Restating the records exactly is the whole task.

--- Data for this exercise ---

========================================

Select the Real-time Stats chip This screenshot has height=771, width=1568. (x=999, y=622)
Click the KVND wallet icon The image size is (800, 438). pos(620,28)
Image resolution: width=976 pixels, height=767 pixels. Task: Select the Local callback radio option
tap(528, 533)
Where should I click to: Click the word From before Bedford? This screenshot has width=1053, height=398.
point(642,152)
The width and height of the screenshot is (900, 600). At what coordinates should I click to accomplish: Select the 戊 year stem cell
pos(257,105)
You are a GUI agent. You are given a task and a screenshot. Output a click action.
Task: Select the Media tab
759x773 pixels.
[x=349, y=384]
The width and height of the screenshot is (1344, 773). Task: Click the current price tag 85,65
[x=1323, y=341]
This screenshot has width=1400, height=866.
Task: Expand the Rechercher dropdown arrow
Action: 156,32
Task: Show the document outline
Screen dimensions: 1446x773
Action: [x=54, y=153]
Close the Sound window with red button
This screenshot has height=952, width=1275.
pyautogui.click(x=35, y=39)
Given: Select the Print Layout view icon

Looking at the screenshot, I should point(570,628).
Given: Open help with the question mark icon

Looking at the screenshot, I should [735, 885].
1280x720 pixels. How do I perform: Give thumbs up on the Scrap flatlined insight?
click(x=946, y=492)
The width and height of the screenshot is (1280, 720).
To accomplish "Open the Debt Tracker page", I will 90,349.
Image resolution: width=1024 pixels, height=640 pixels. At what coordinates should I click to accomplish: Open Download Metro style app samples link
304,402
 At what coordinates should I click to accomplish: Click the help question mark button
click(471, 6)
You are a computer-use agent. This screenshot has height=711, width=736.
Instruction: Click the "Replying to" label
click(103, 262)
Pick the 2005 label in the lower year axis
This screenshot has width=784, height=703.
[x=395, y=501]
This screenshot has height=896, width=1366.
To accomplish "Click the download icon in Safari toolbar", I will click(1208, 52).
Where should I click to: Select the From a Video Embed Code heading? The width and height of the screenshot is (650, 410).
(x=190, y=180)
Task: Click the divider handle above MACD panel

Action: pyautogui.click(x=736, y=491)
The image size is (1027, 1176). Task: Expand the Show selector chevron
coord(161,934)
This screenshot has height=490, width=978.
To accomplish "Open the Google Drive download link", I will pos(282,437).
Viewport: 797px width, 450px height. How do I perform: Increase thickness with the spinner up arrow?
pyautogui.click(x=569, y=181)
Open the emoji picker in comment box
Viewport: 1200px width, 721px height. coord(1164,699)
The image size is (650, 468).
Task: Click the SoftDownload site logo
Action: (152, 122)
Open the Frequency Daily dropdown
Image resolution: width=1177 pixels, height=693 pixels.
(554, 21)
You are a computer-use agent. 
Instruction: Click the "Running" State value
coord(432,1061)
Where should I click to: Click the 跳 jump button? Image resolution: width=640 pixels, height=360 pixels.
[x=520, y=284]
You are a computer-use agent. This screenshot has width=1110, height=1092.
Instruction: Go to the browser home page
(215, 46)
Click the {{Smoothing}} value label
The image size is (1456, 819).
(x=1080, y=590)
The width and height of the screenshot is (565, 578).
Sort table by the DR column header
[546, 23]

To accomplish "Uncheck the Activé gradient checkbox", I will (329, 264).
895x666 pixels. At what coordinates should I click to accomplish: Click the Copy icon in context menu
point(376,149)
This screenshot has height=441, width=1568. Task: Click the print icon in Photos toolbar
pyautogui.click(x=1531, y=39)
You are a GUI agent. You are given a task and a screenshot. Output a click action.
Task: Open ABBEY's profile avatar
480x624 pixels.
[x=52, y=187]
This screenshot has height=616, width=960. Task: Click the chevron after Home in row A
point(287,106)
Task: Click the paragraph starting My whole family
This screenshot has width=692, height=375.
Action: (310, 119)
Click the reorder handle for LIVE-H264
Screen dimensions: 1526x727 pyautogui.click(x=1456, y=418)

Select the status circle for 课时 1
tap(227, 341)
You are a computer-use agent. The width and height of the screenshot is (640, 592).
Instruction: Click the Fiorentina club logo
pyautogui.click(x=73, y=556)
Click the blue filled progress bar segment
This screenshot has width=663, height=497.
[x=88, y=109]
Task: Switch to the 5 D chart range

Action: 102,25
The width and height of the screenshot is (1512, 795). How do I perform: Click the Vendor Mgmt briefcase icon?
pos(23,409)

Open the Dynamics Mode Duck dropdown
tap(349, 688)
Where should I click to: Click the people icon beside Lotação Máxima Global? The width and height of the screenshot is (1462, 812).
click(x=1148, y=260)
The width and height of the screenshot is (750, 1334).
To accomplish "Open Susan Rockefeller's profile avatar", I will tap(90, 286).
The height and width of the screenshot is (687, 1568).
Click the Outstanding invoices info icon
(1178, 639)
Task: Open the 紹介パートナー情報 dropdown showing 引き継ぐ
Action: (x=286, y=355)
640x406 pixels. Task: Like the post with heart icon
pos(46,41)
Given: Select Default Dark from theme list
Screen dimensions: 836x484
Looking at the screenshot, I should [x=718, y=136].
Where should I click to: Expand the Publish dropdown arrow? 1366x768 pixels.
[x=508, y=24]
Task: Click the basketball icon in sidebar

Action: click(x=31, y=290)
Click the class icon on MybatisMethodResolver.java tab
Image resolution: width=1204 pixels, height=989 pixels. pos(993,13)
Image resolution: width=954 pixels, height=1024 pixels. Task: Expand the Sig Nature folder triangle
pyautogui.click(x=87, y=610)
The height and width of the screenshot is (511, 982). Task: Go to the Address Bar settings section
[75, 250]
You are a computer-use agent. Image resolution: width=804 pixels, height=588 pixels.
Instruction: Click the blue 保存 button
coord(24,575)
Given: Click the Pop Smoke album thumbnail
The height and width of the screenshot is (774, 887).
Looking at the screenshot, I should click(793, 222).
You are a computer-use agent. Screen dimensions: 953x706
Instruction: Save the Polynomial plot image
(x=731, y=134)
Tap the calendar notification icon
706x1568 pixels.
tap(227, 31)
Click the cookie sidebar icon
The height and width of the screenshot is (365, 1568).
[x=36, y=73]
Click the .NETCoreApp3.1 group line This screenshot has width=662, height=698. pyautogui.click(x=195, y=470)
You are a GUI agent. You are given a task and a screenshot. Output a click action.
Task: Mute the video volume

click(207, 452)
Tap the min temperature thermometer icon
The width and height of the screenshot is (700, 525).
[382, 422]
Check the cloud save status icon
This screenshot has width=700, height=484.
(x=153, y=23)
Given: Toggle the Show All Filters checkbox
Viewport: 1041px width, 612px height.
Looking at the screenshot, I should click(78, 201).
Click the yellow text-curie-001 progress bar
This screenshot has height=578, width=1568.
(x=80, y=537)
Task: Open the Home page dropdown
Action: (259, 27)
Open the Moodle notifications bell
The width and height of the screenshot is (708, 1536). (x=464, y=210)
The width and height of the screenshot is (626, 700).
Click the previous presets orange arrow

========================================

--- Expected answer ---
Select the Real-time Stats chip This screenshot has height=771, width=1568. (x=999, y=622)
Click the KVND wallet icon The image size is (800, 438). pos(620,28)
Image resolution: width=976 pixels, height=767 pixels. Task: Select the Local callback radio option
tap(528, 533)
Where should I click to: Click the word From before Bedford? This screenshot has width=1053, height=398.
point(642,152)
The width and height of the screenshot is (900, 600). At what coordinates should I click to accomplish: Select the 戊 year stem cell
pos(257,105)
You are a GUI agent. You are given a task and a screenshot. Output a click action.
Task: Select the Media tab
759x773 pixels.
[x=349, y=384]
The width and height of the screenshot is (1344, 773). Task: Click the current price tag 85,65
[x=1323, y=341]
This screenshot has width=1400, height=866.
Task: Expand the Rechercher dropdown arrow
Action: 156,32
Task: Show the document outline
Screen dimensions: 1446x773
Action: [x=54, y=153]
Close the Sound window with red button
This screenshot has height=952, width=1275.
pyautogui.click(x=35, y=39)
Given: Select the Print Layout view icon

Looking at the screenshot, I should point(570,628).
Given: Open help with the question mark icon

Looking at the screenshot, I should [735, 885].
1280x720 pixels. How do I perform: Give thumbs up on the Scrap flatlined insight?
click(x=946, y=492)
The width and height of the screenshot is (1280, 720).
To accomplish "Open the Debt Tracker page", I will 90,349.
Image resolution: width=1024 pixels, height=640 pixels. At what coordinates should I click to accomplish: Open Download Metro style app samples link
304,402
 At what coordinates should I click to accomplish: Click the help question mark button
click(471, 6)
You are a computer-use agent. This screenshot has height=711, width=736.
Instruction: Click the "Replying to" label
click(103, 262)
Pick the 2005 label in the lower year axis
This screenshot has width=784, height=703.
[x=395, y=501]
This screenshot has height=896, width=1366.
To accomplish "Click the download icon in Safari toolbar", I will click(1208, 52).
Where should I click to: Select the From a Video Embed Code heading? The width and height of the screenshot is (650, 410).
(x=190, y=180)
Task: Click the divider handle above MACD panel

Action: pyautogui.click(x=736, y=491)
The image size is (1027, 1176). Task: Expand the Show selector chevron
coord(161,934)
This screenshot has height=490, width=978.
To accomplish "Open the Google Drive download link", I will pos(282,437).
Viewport: 797px width, 450px height. How do I perform: Increase thickness with the spinner up arrow?
pyautogui.click(x=569, y=181)
Open the emoji picker in comment box
Viewport: 1200px width, 721px height. coord(1164,699)
The image size is (650, 468).
Task: Click the SoftDownload site logo
Action: (152, 122)
Open the Frequency Daily dropdown
Image resolution: width=1177 pixels, height=693 pixels.
(554, 21)
You are a computer-use agent. 
Instruction: Click the "Running" State value
coord(432,1061)
Where should I click to: Click the 跳 jump button? Image resolution: width=640 pixels, height=360 pixels.
[x=520, y=284]
You are a computer-use agent. This screenshot has width=1110, height=1092.
Instruction: Go to the browser home page
(215, 46)
Click the {{Smoothing}} value label
The image size is (1456, 819).
(x=1080, y=590)
The width and height of the screenshot is (565, 578).
Sort table by the DR column header
[546, 23]

To accomplish "Uncheck the Activé gradient checkbox", I will (329, 264).
895x666 pixels. At what coordinates should I click to accomplish: Click the Copy icon in context menu
point(376,149)
This screenshot has height=441, width=1568. Task: Click the print icon in Photos toolbar
pyautogui.click(x=1531, y=39)
You are a GUI agent. You are given a task and a screenshot. Output a click action.
Task: Open ABBEY's profile avatar
480x624 pixels.
[x=52, y=187]
This screenshot has height=616, width=960. Task: Click the chevron after Home in row A
point(287,106)
Task: Click the paragraph starting My whole family
This screenshot has width=692, height=375.
Action: (310, 119)
Click the reorder handle for LIVE-H264
Screen dimensions: 1526x727 pyautogui.click(x=1456, y=418)

Select the status circle for 课时 1
tap(227, 341)
You are a computer-use agent. The width and height of the screenshot is (640, 592).
Instruction: Click the Fiorentina club logo
pyautogui.click(x=73, y=556)
Click the blue filled progress bar segment
This screenshot has width=663, height=497.
[x=88, y=109]
Task: Switch to the 5 D chart range

Action: 102,25
The width and height of the screenshot is (1512, 795). How do I perform: Click the Vendor Mgmt briefcase icon?
pos(23,409)

Open the Dynamics Mode Duck dropdown
tap(349, 688)
Where should I click to: Click the people icon beside Lotação Máxima Global? The width and height of the screenshot is (1462, 812).
click(x=1148, y=260)
The width and height of the screenshot is (750, 1334).
To accomplish "Open Susan Rockefeller's profile avatar", I will tap(90, 286).
The height and width of the screenshot is (687, 1568).
Click the Outstanding invoices info icon
(1178, 639)
Task: Open the 紹介パートナー情報 dropdown showing 引き継ぐ
Action: (x=286, y=355)
640x406 pixels. Task: Like the post with heart icon
pos(46,41)
Given: Select Default Dark from theme list
Screen dimensions: 836x484
Looking at the screenshot, I should [x=718, y=136].
Where should I click to: Expand the Publish dropdown arrow? 1366x768 pixels.
[x=508, y=24]
Task: Click the basketball icon in sidebar

Action: click(x=31, y=290)
Click the class icon on MybatisMethodResolver.java tab
Image resolution: width=1204 pixels, height=989 pixels. pos(993,13)
Image resolution: width=954 pixels, height=1024 pixels. Task: Expand the Sig Nature folder triangle
pyautogui.click(x=87, y=610)
The height and width of the screenshot is (511, 982). Task: Go to the Address Bar settings section
[75, 250]
You are a computer-use agent. Image resolution: width=804 pixels, height=588 pixels.
Instruction: Click the blue 保存 button
coord(24,575)
Given: Click the Pop Smoke album thumbnail
The height and width of the screenshot is (774, 887).
Looking at the screenshot, I should click(793, 222).
You are a computer-use agent. Screen dimensions: 953x706
Instruction: Save the Polynomial plot image
(x=731, y=134)
Tap the calendar notification icon
706x1568 pixels.
tap(227, 31)
Click the cookie sidebar icon
The height and width of the screenshot is (365, 1568).
[x=36, y=73]
Click the .NETCoreApp3.1 group line This screenshot has width=662, height=698. pyautogui.click(x=195, y=470)
You are a GUI agent. You are given a task and a screenshot. Output a click action.
Task: Mute the video volume

click(207, 452)
Tap the min temperature thermometer icon
The width and height of the screenshot is (700, 525).
[382, 422]
Check the cloud save status icon
This screenshot has width=700, height=484.
(x=153, y=23)
Given: Toggle the Show All Filters checkbox
Viewport: 1041px width, 612px height.
Looking at the screenshot, I should click(78, 201).
Click the yellow text-curie-001 progress bar
This screenshot has height=578, width=1568.
(x=80, y=537)
Task: Open the Home page dropdown
Action: (259, 27)
Open the Moodle notifications bell
The width and height of the screenshot is (708, 1536). (x=464, y=210)
The width and height of the screenshot is (626, 700).
Click the previous presets orange arrow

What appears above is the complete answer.